**Document section**
------------------------------------------------------------
If this nondoing sounds easy, take 20 minutes and try the mountain exercise yourself. It won't be long before your mountain—which in my case was less Mount Everest and more like the label on an Evian bottle—drifts away and is replaced by a game of free association: A mountain reminds you of skiing, which reminds you of a family vacation, which reminds you of the weekend, which reminds you that a friend invited you to dinner on Saturday, which reminds you that you never got back to her and that maybe you should be writing her an e-mail instead of sitting on the floor pretending you're a mountain—which reminds you that you're supposed to be sitting on the floor pretending you're a mountain, which makes you mad at yourself for letting your mind wander. And then—bam. Not only are you no longer cultivating intimacy with the present moment, you're committing one of mindfulness's biggest faux pas: beating yourself up for getting distracted. (As soon as you start making judgments, you're out of the moment.) Kabat-Zinn didn't say this explicitly, but I'm pretty sure that mindfulness exercises should not include obscenities.

After a few days pretending to be a mountain (and, in a different exercise, a lake), it became clear that I am not a visual person. Unable to picture a mountain in the first place, let alone concentrate on it for 20 minutes, I compensated by imagining my breath flowing up my body and rushing out the top of my head—which worked better, until I realized I'd turned my calm snowy peak into a volcano. So with Kabat-Zinn's blessing, I moved on to a meditation that I hoped might come more naturally to me: the body scan. One of the key exercises in the MBSR course, it's 45 minutes of carefully guiding your attention up and down your body, trying to home in on the sensations in each isolated part. The exercise begins with your left big toe and, unfortunately in my case, it often ends there—as Kabat-Zinn likes to point out, while it's very difficult to learn to "fall awake" (become connected to the present moment), it's quite easy, when meditating, to fall asleep.
------------------------------------------------------------
**Data provided**
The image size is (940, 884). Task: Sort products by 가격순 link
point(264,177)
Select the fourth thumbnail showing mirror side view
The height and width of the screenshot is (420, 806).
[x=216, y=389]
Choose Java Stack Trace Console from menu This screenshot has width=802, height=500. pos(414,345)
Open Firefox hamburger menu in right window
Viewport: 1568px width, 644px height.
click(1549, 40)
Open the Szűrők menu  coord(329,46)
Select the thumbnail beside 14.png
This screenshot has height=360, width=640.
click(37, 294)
------------------------------------------------------------
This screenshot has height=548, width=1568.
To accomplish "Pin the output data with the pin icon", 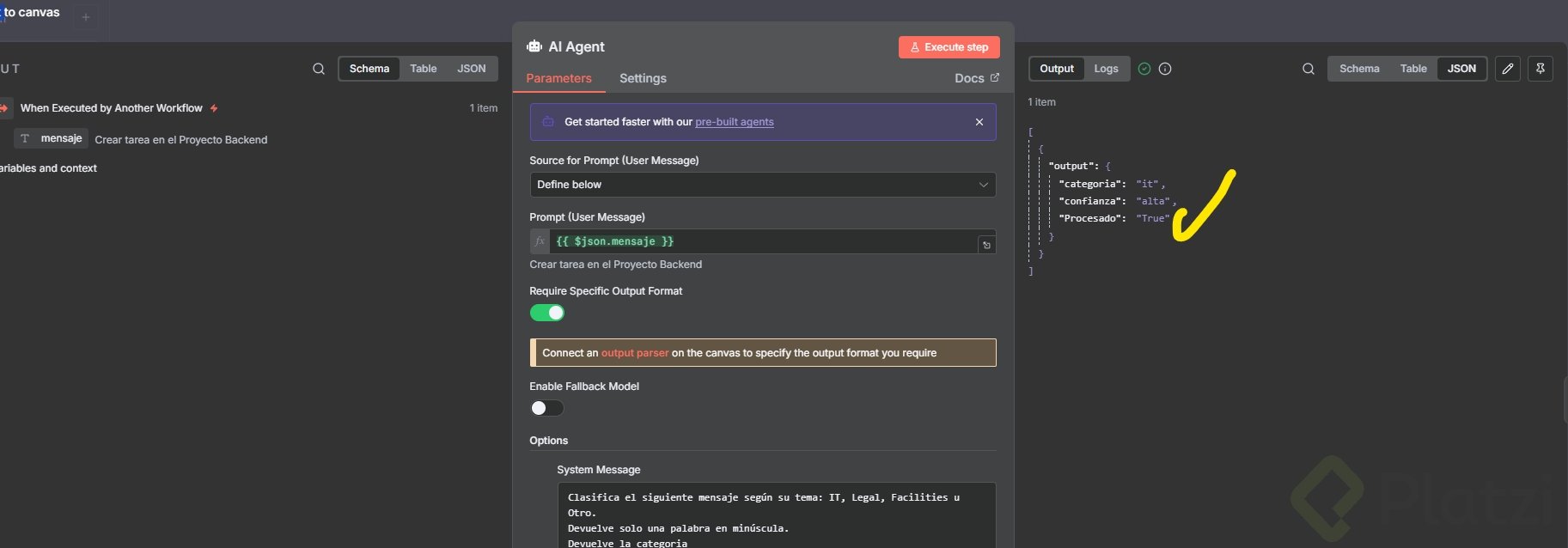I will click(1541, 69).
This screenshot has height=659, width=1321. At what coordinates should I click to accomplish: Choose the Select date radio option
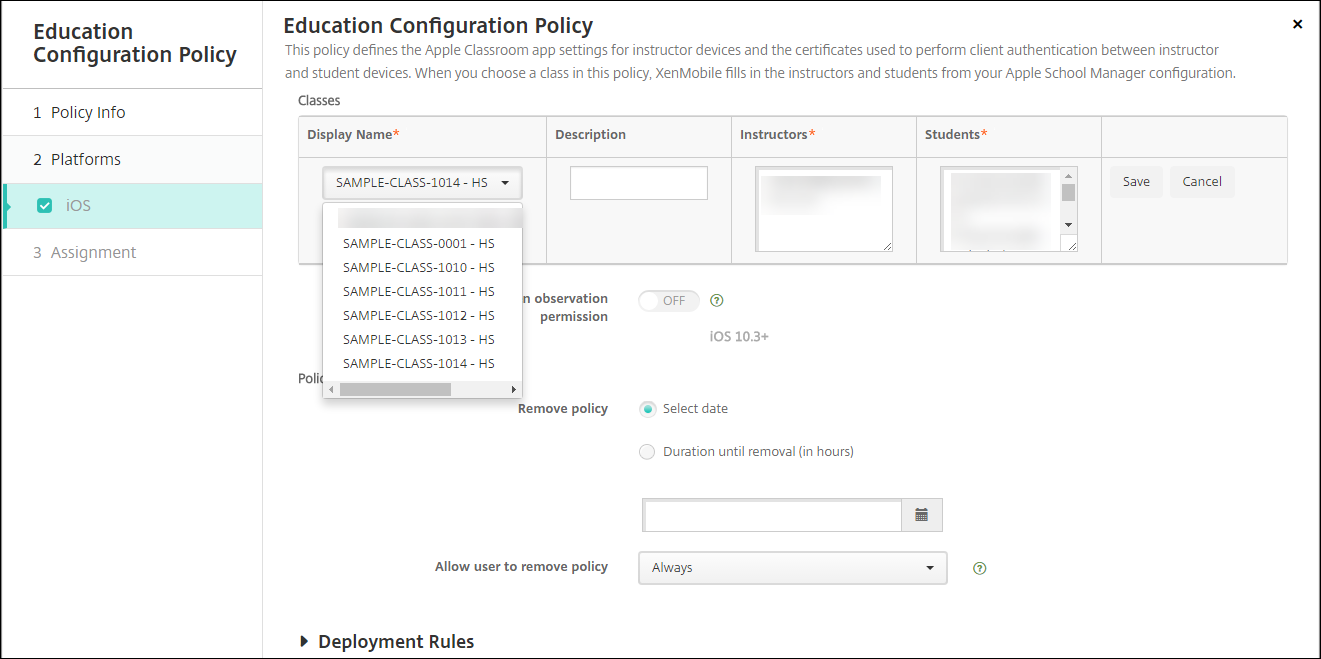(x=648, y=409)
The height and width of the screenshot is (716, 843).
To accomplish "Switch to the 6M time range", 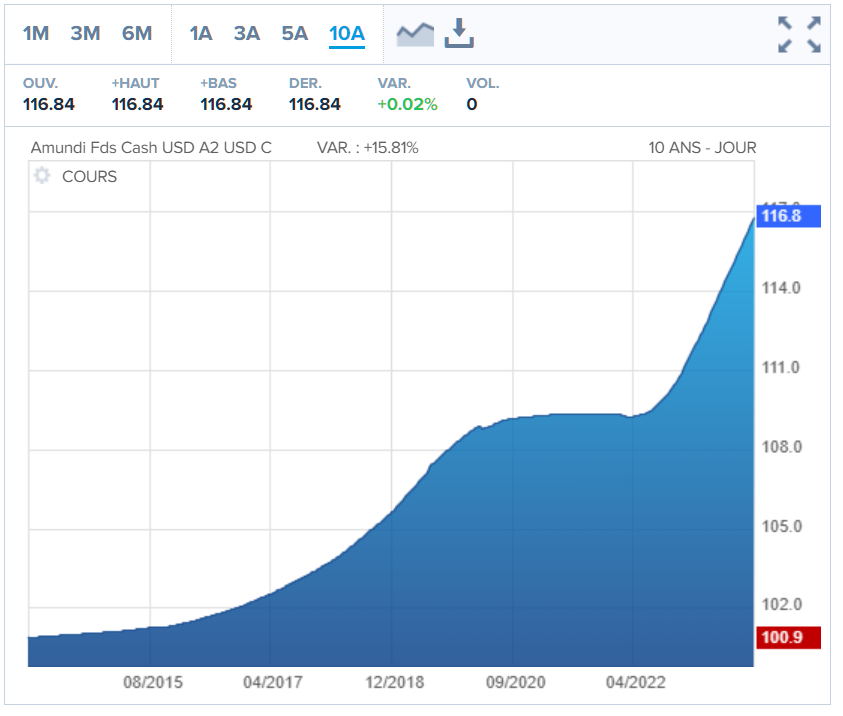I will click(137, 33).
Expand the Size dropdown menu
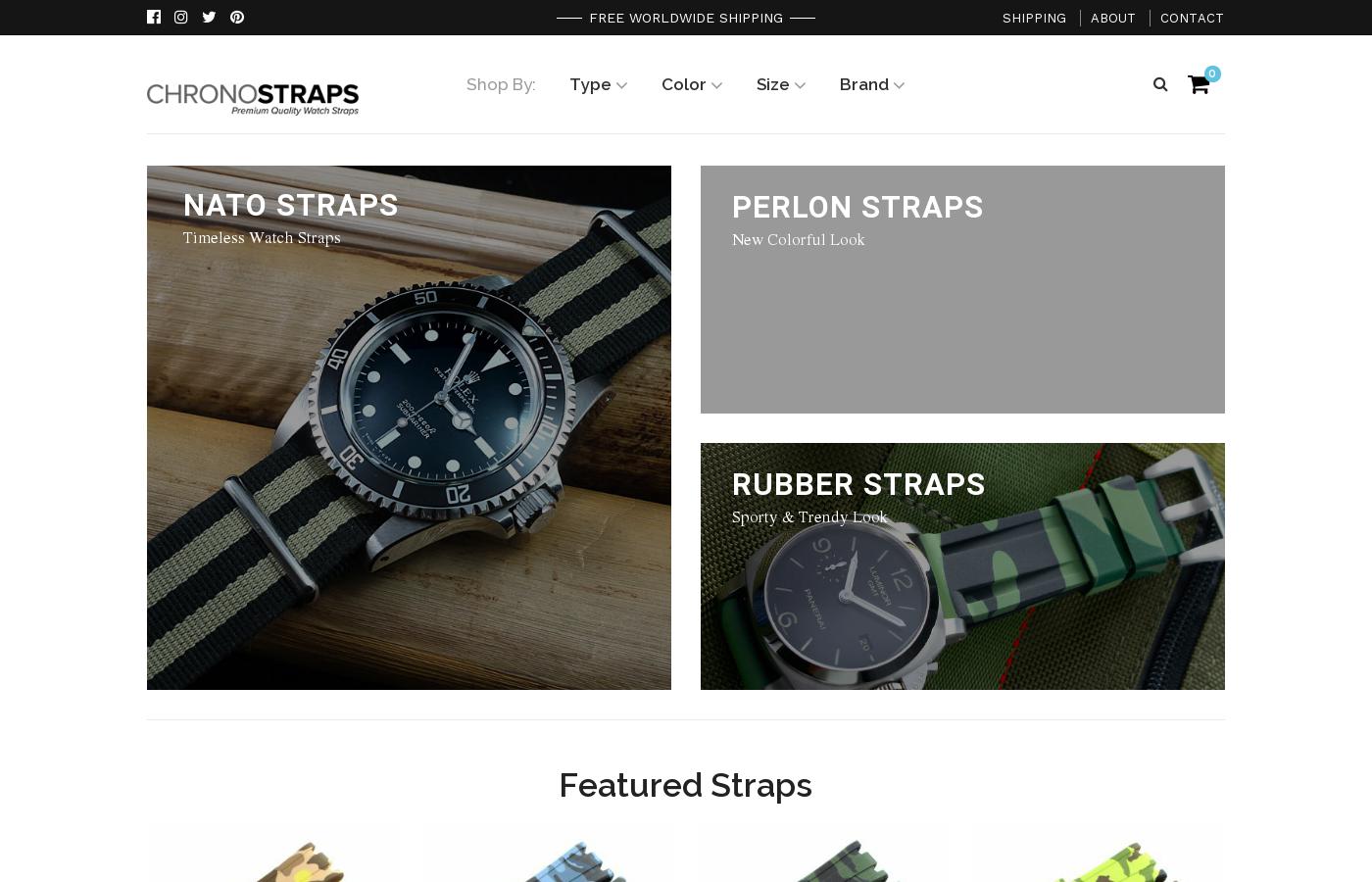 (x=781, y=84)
------------------------------------------------------------
**Exercise set**
1. How would you put this sentence from the mindfulness meditation passage into Spanish: "So with Kabat-Zinn's blessing, I moved on to a meditation that I hoped might come more naturally to me: the body scan."?
2. Could you resume the mindfulness meditation passage, picking up right after its final sentence?

**Answers to the problems**
1. Así que, con la bendición de Kabat-Zinn, pasé a una meditación que esperaba que me resultara más natural: el escaneo corporal.

2.
Still, I stuck with it. I liked the challenge of trying to harness my mind, and I was intrigued by studies showing that MBSR does even more than that. In 2003, for example, scientists from the University of Wisconsin-Madison examined a group that included alumni of Kabat-Zinn's eight-week course, and found that when they received flu shots, the meditators' immune systems produced more antibodies in response to the vaccine than did the nonmeditators'. In a 1998 University of Massachusetts study, patients with psoriasis who meditated while receiving ultraviolet treatments for their skin healed four times faster than the control group—regardless of whether they had any previous meditation training. Researchers don't yet understand all the details of why changes like these occur, but one possible explanation is that this type of meditation reduces stress and helps people develop a more positive outlook, both of which have been shown to strengthen the body's immune system.

What's more, according to researcher Norman Farb, who studies meditation and experimental psychology at the University of Toronto, such mindfulness-based meditation can actually change the way you use your brain. As Farb explains it, most of the time, we (by which I mean your average nonmeditating American) respond to new stimuli and experiences automatically, based on how we think they'll affect us. A traffic jam isn't just cars; it's a problem that will make us late for dinner—so when we see a red wall of taillights in front of us, we become stressed-out. A pair of sneakers strewn in the doorway aren't just discarded shoes; they're an annoying obstacle. So when we trip over them, we (by which I mean your average nonmeditating Catherine) get irritated with our husbands. In other words, we don't just experience, we evaluate—and then respond without thinking (clogged highway = extra minutes stuck in the car = misery).